The reason why I ask this peculiar question is because I am an amateur and I wish to soak up every detail and possible thing I can do in this program so I dont ask myself in the future, "why didnt I know this when I could of used feature this in my past video before posting it? For instance, the tutorial videos up on adobe dont talk about legacy titles and blending video and audio to sound more smooth when transitoning from one clip to another. So I wish to learn every small detail to take full advantage for editing. A freelance editor named jack cole posted a 4 and a half hour long video master class on his adobe skills on YouTube which was pretty comprehensive,but I wish to fill in the cracks of knowledge he may not of known about or didnt focus on or could of been more specific on.
The entire user manual they have is useful but nowhere near definitive. This is a complex and complicated application, with at least five ways to do about everything you can do in it. The user manual for Resolve is over 2,000 pages, and is a great example of a "complete" manual but even that doesn't cover absolutely everything that might possibly be done in Resolve ... though it's close.
The user manual for PrPro is not nearly as extensive.
The best advice I can give is to go to some of the subscription sites like LinkedInLearning, and get a couple months subscription. Get the 'upper' one so you can download media and project files and work along with the instructor. Do several of the series there on PrPro, and you will in a couple months get a TON farther along than from going through YouTube.
Which is incredibly hit (sometimes) and MISS (a lot).
I understand this. Think of my question more like this. I am painting a picture and the colors I can use and mix are all the different tools I can use in premiere pro. But If I am unaware of a tool, such as legacy titles, then I am missing possible colors to mix and use on my palet.
Its not so much what is possble in premiere since the possibilitie are endless wth imagination and time, its knowing all the tools you have access to in the first place to make a better master piece or make it more efficently. Like hell, I just learned what " toggle sync lock' was today.
The user guide is good for discovering details about the tools. However, the user guide sometimes does not go much into detail as to when you'd use them and for which processes. Furthermore, there are situations where not only standalone tools are used for a given task, it is that a combination of tools, effects, or techniques can extend or enhance these processes, as well.
Connecting all these details is best served with a linear or modular course that you can find on LinkedIn Learning, as ACP, Neil suggests. Have the user guide standing by to verify details while going through courseware is very helpful.
If your goal is to be a true Premiere Pro expert, you actually do end up reading the manual and other supplementary documentation from other experts, like Jarle's "Cool Stuff in Premiere Pro."
That's exactly the reason I always suggest some of the subscription tutorial services. The LinkedInLearning ones will be 1 to 3 hours of tutorial time broken up into segments from 3 to 10 minutes, organized and outlined. They include the project files and media so you can do exactly what the 'teacher' is doing.
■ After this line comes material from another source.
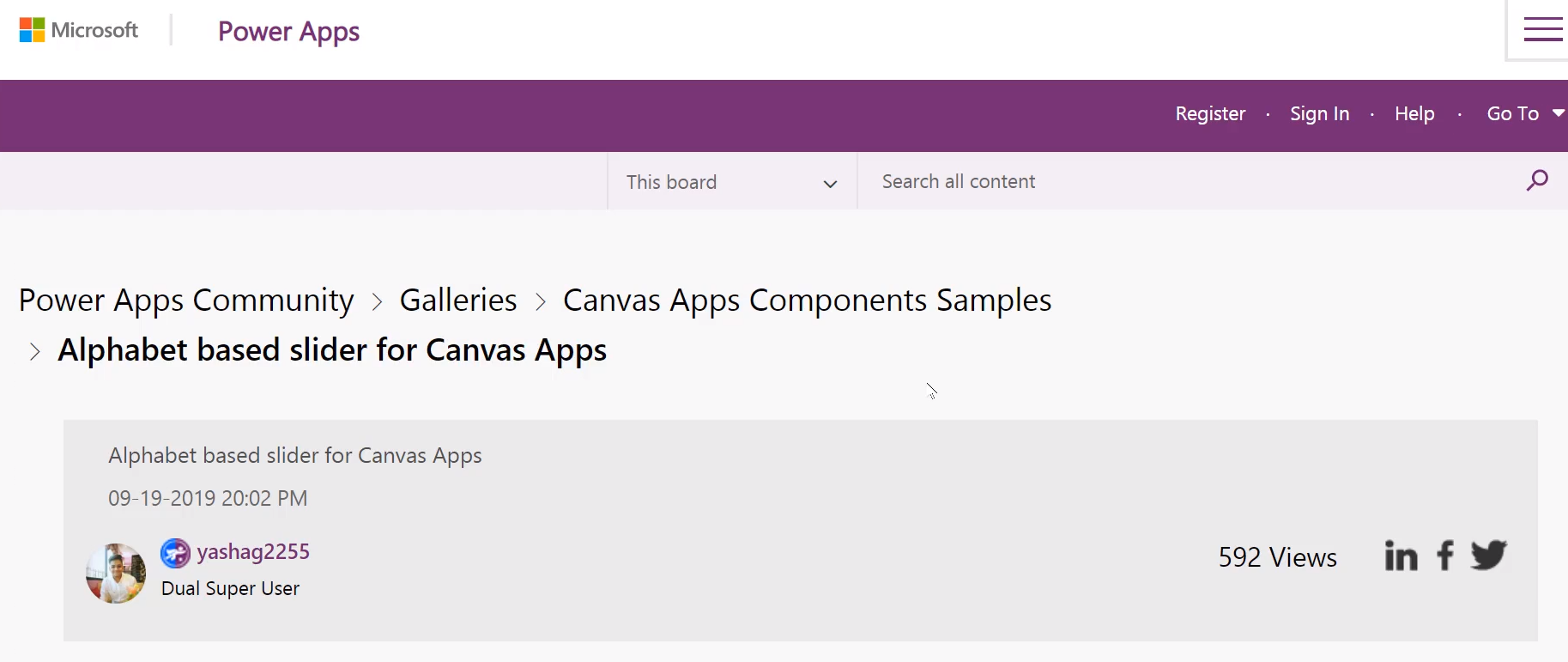Click yashag2255 super user rank badge
This screenshot has width=1568, height=662.
pos(175,553)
And in going through several approaching different parts of PrPro, you learn a TON of those things that otherwise ... you'll only stumble upon much later.
That's actually why I recommend the LinkedInLearning or other subscription learning process. You get the full instructions on doing anything. Far more consistent than going through a series of YouTube vids from who knows who.
Short answer: no
Its like buying a lawnmower.
The manual tell you how to set the mowing height
but it does not tell you when to mow the lawn
To fill in the cracks takes time, a lot of experience and creativity.
On a side note, there are numerous bad tutorials posted on Youtube.
Linkedin is one of the ways to go.
I would say it's more like buying a very complex massive piece of farm equipment. That has tools to do a few hundred things. And can be connected with other tools to do a thousand more.
How to do all the things it can do? Oh criminy, that takes a while. And just doing it. Over & over.
Setup a new project for fun and explore the GUI on your own. The more you use it the more you will learn. That being said I don't think anyone knows everything about Premiere Pro, FCXP, Resolve etc.